:: GIVEN TEXT ::
^^^^^^^^^^^^^^^^
1. Stoke's Theorem

$\displaystyle F = ( y - z + 2)i +(yz +4)j -xzk$, where S is the surface of the cube $\displaystyle x = 0, y = 0, z = 0, x = 2, y = 2, z = 2$, above the xy plane

So i have computed $\displaystyle \nabla x F = -yi + (-1+z)j -k$ now i dont know what to do next

2. If you insist on using Stoke's theorem here, you need to calculate the curve integral of the six squares that make up the sides of the cube. It would be a lot easier to use the divergence theorem here since dV is a cube.

3. Stokes thm is

$\displaystyle \iint_{S} \nabla \times F \cdot {\bf n} dS = \int_C {\bf F} \cdot d{\bf r}$

Are you trying to find the LHS?

4. Originally Posted by Danny
Stokes thm is

$\displaystyle \iint_{S} \nabla \times F \cdot {\bf n} dS = \int_C {\bf F} \cdot d{\bf r}$

Are you trying to find the LHS?
^^^^^^^^^^^^^^^^
:: DATASET CONTENT ::
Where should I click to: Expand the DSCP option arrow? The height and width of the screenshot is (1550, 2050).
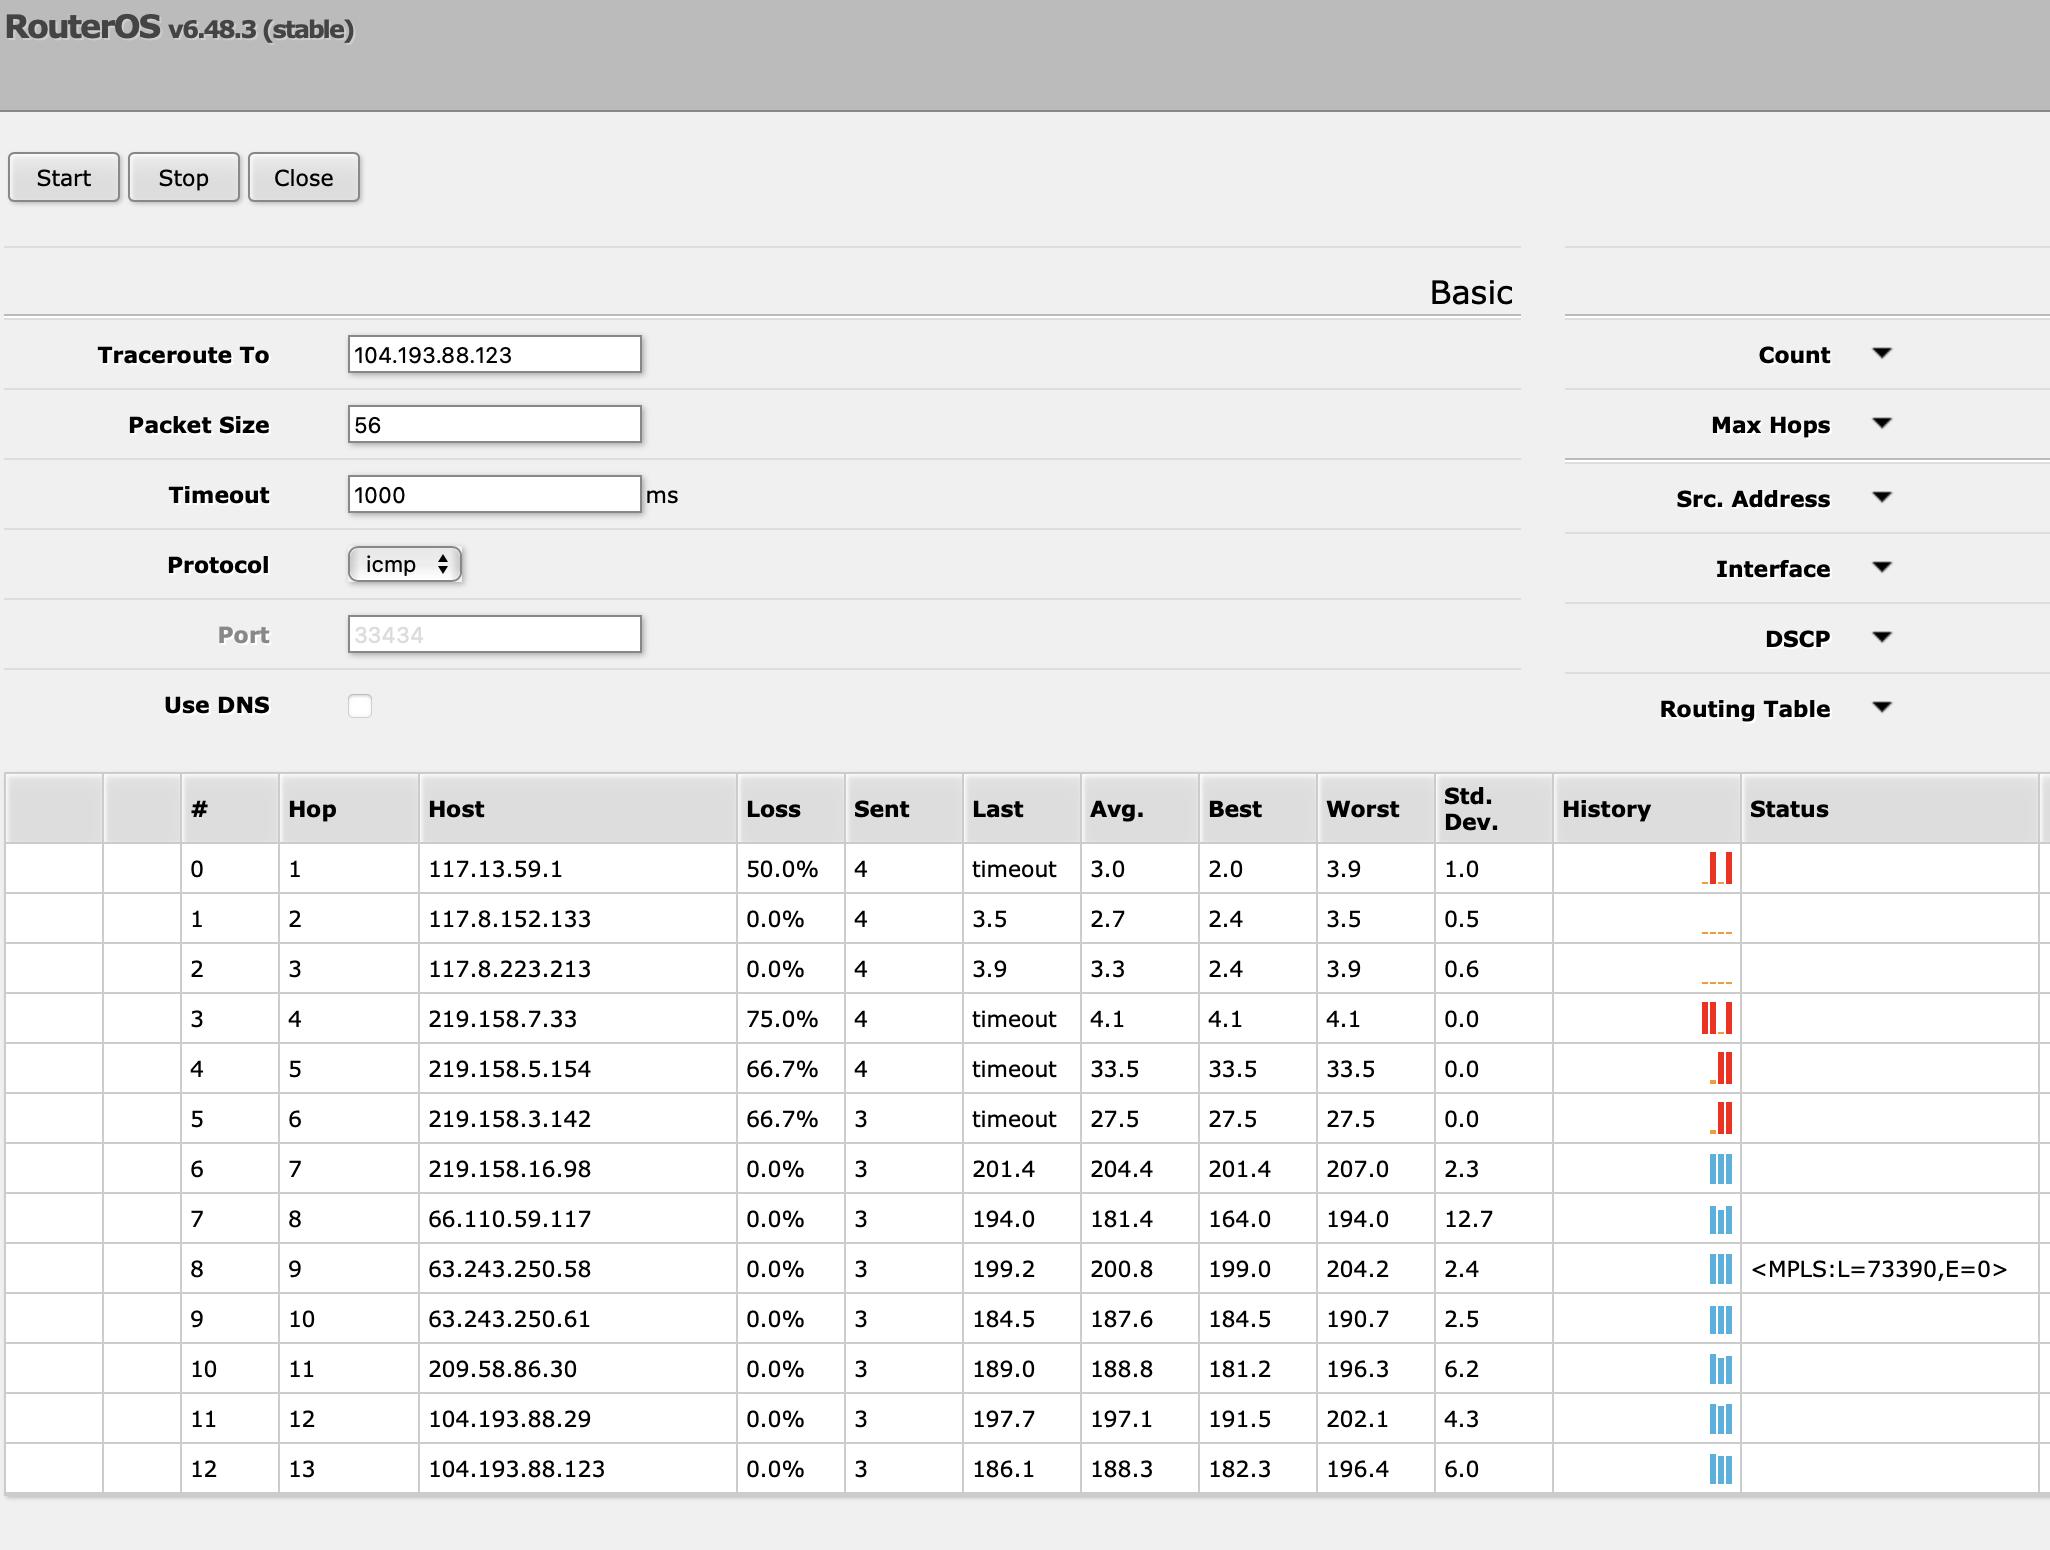(1881, 638)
^^^^^^^^^^^^^^^^
:: REQUIRED TASK ::
Quote the stretch of the Stokes' theorem thread from "2. If you insist" through "dV is a cube." word for word.

:: COMPLETE ANSWER ::
2. If you insist on using Stoke's theorem here, you need to calculate the curve integral of the six squares that make up the sides of the cube. It would be a lot easier to use the divergence theorem here since dV is a cube.